<<<<

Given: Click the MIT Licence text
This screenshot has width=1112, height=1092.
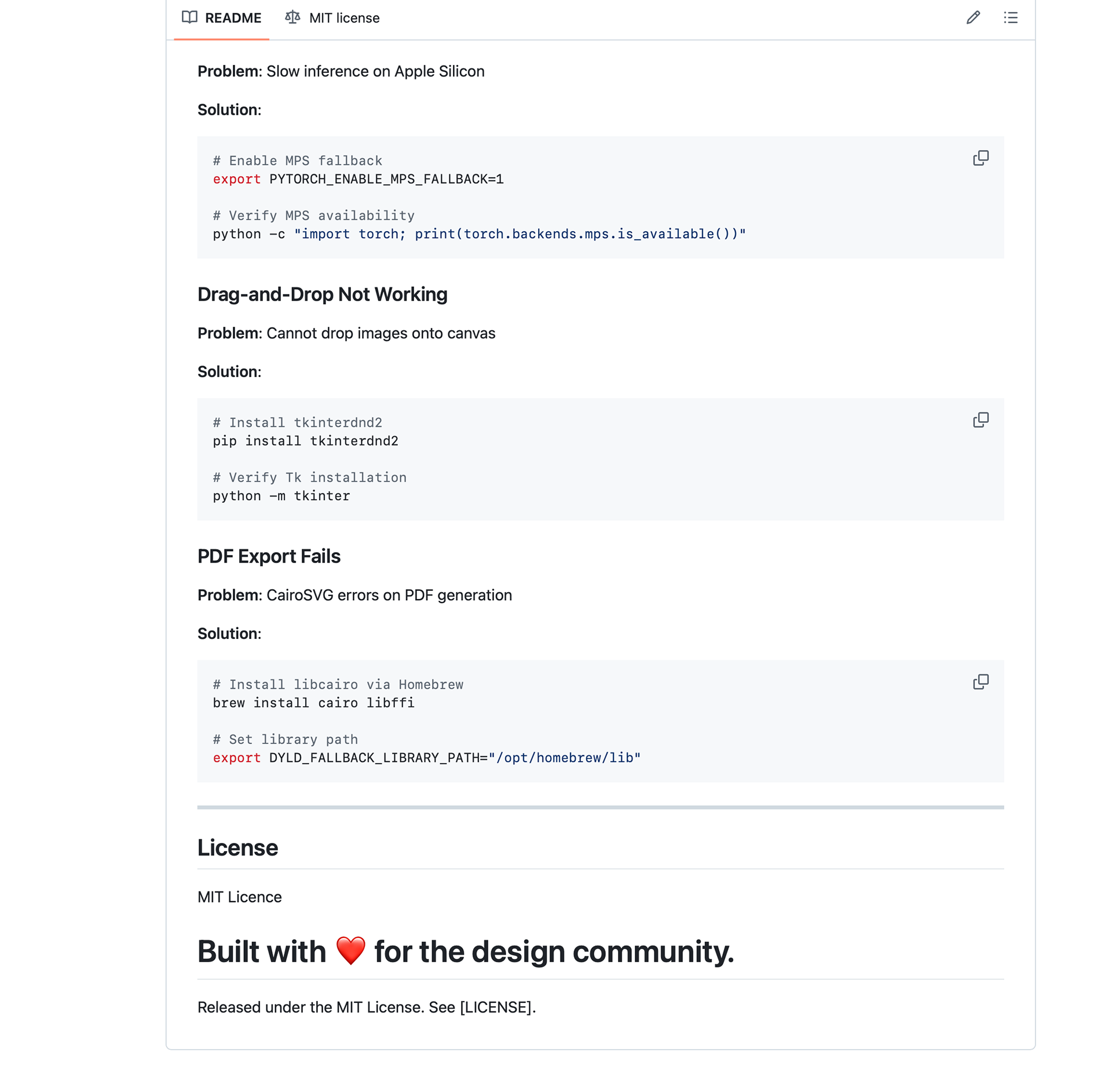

>>>>
<<<<

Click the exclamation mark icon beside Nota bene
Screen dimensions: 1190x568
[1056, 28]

>>>>
<<<<

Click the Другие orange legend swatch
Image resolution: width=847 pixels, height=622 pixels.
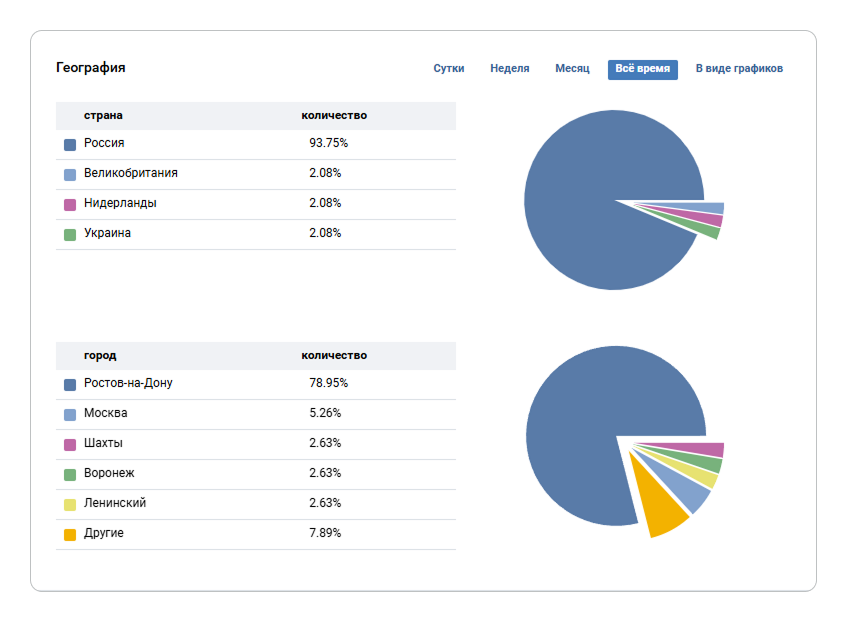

>>>>

Copy every line above that includes the string "height".

This screenshot has width=1112, height=1092.
Image resolution: width=847 pixels, height=622 pixels.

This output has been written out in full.